The Ending Of Back To The Future Part II Explained

Back to the Future is the rare summer blockbuster that's also considered one of the best movies of all time — and maybe even the best sci-fi movie of all time. Looking back, it's easy to see why it was so successful: It's built on the friendship between its two charismatic stars, Michael J. Fox and Christopher Lloyd. It has a fast-paced script that manages to convey convoluted time travel concepts in a way that everyone can understand while also being full of laughs. And above all, as far-fetched as the story is, it still touches on themes that all of us can relate to.

Movie sequels almost never live up to their predecessors, but Back to the Future Part II came closer than most when it premiered in 1989. Doc Brown and Marty McFly have changed since the events of the first film. In Back to the Future, Doc and Marty had just discovered time travel and were figuring out how it actually worked in reality. When Marty traveled back to 1955, one of their first discoveries was that changing events in the past could drastically alter the present, even causing Marty himself never to be born. But in Back to the Future Part II, Doc and Marty have a better understanding of time travel. This time, the story is about learning to use time travel responsibly.

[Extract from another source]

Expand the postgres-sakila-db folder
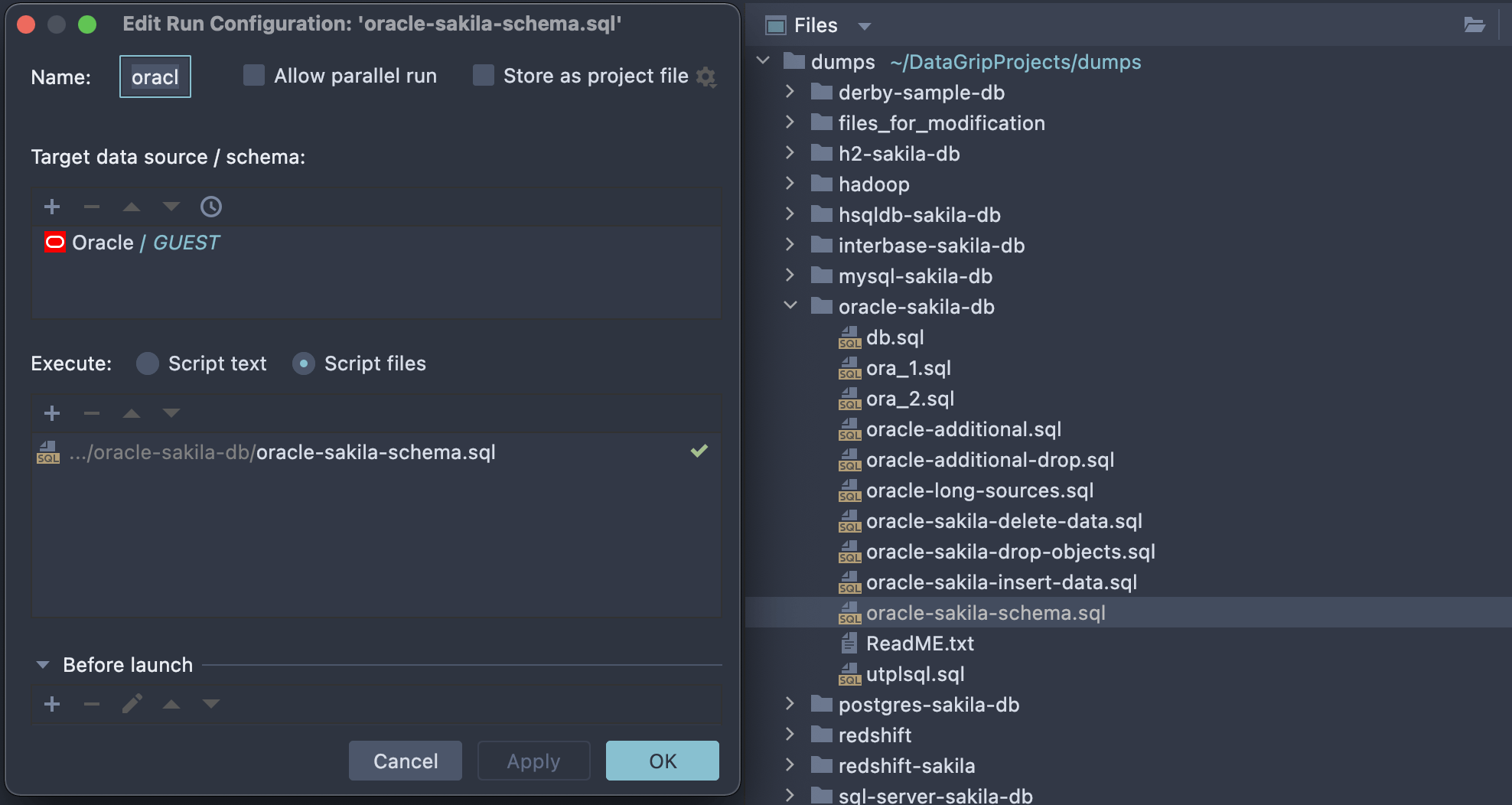The width and height of the screenshot is (1512, 805). tap(790, 704)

In Back to the Future Part II, irresponsibility and greed have consequences

The big crisis in Back to the Future Part II is that Hill Valley's worst bully, Biff Tannen, gets his hands on a sports almanac from 2015 and takes it back to 1955, where he uses it to bet on sports and become one of the richest people in the country. But this scheme was never Biff's idea; it was Marty who first spotted the almanac in 2015, and it was Marty who bought it hoping to cash in. Doc stopped Marty from using the almanac, but not before it fell into Biff's hands. Biff didn't hesitate to cash in, and by 1985, he was a billionaire.

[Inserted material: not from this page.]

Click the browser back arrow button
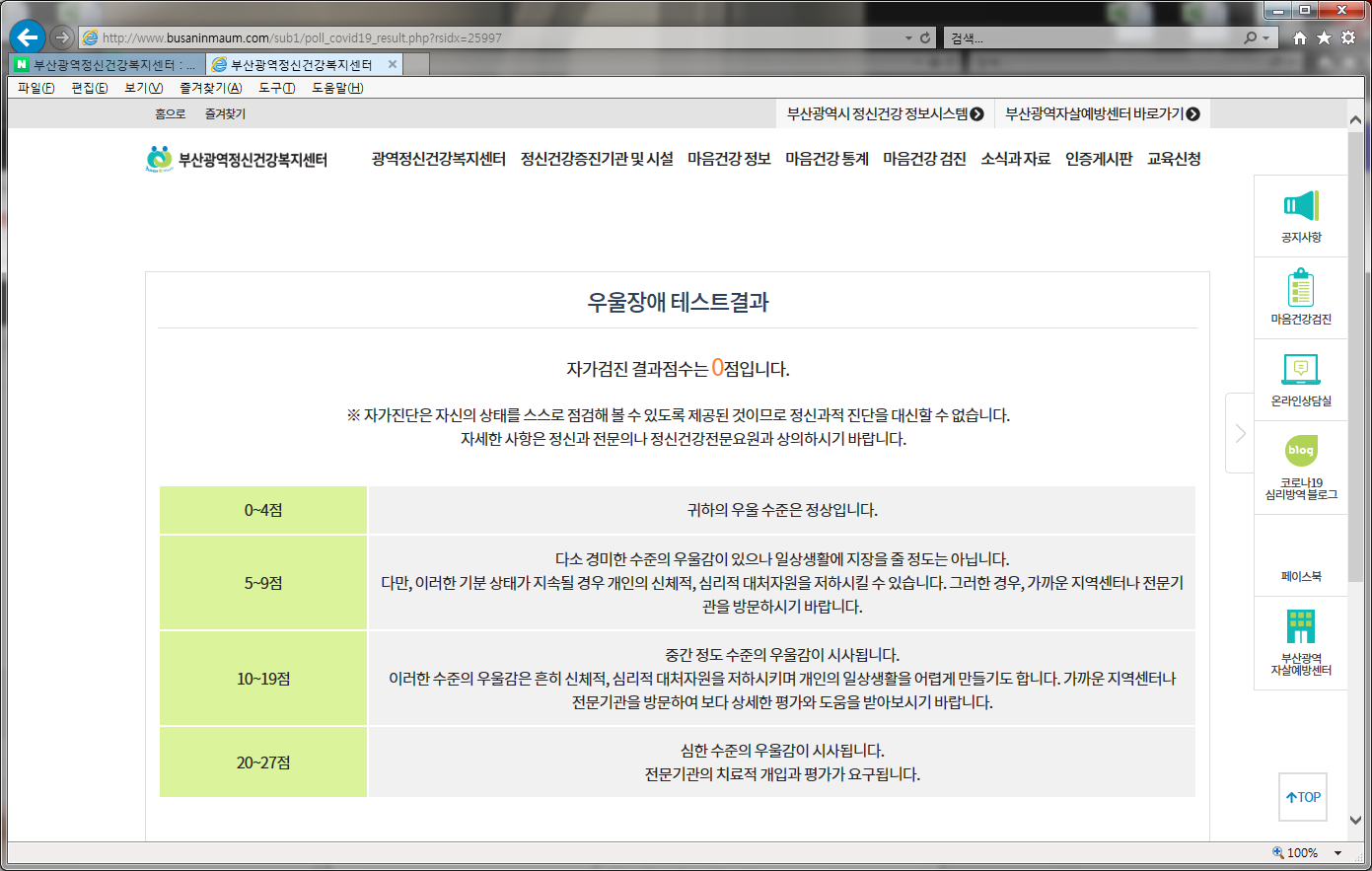The width and height of the screenshot is (1372, 871). tap(28, 37)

Giving billions of dollars to a bully like Biff is bad enough by itself, but Marty also has to witness the consequences. In the alternate version of 1985, Biff's casino has sucked Hill Valley dry, and the entire town is under his thumb. Marty's family suffers the most — Biff has murdered Marty's father George and forced his mother Lorraine to marry him — but now the entire town is suffering, too. Marty spends the rest of the movie cleaning up the mess, which never would have happened were it not for his initial greed. 

But Marty's most terrifying moment is actually earlier in the film.

When Marty meets his future self, he doesn't like what he sees

When Marty first travels to 2015, before Biff has stolen the almanac, he meets a middle-aged version of himself, who's suffering from the consequences of another bad decision. In 1985, Marty got into a drag race that ended with a major car accident. This stopped him from pursuing a music career. In 2015, middle-aged Marty is a miserable corporate drone, and when his business partner ropes him into a shady scheme, he loses his job. It's another shortcut that backfires on him, just like the sports almanac scheme would later. Luckily for Marty, he still has a time machine that lets him go back and correct his mistakes.

The first Back to the Future is an all-time great film, but Marty arguably undergoes the most personal growth in the sequel ... at least until Back to the Future Part III, when he becomes a cowboy.